What needs to be done →
When the line containing "The width and" is found in the data below, give it again along with every later line, exactly; drop the pictures.

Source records
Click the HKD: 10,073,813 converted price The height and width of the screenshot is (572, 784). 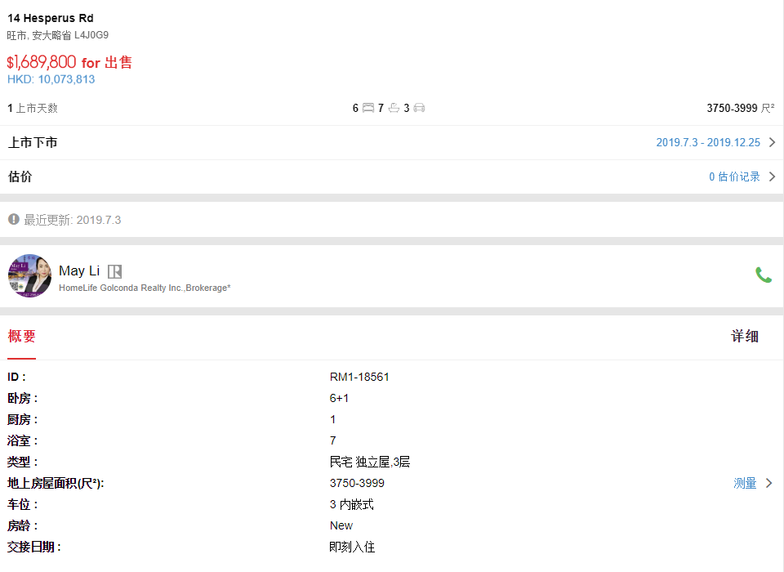click(51, 79)
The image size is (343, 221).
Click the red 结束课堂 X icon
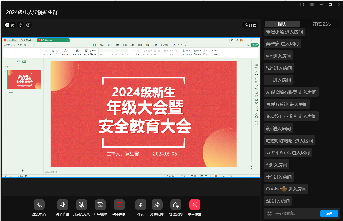(x=195, y=205)
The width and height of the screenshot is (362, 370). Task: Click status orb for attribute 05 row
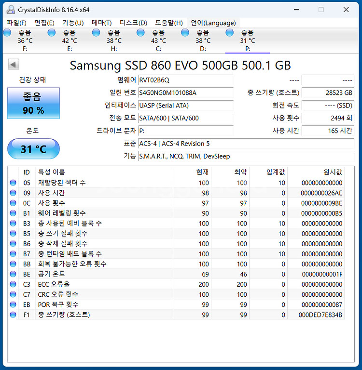pyautogui.click(x=13, y=183)
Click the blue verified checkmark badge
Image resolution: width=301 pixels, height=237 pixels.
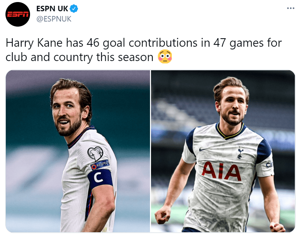coord(74,9)
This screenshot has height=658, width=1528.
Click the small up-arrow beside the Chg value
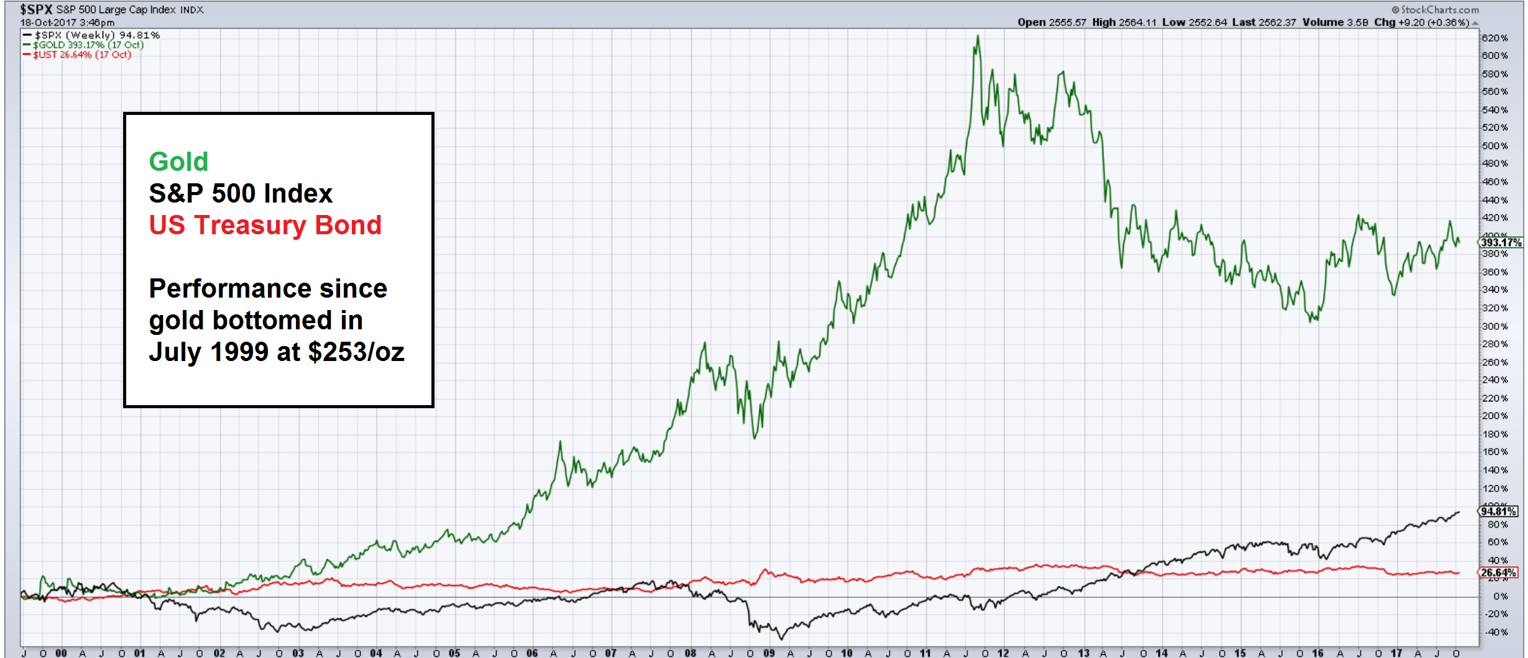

Written reply →
The width and height of the screenshot is (362, 370). Task: Click status orb for attribute 05 row
pyautogui.click(x=13, y=183)
Click the blue verified checkmark badge
Image resolution: width=301 pixels, height=237 pixels.
coord(74,9)
This screenshot has height=658, width=1528.
Click the small up-arrow beside the Chg value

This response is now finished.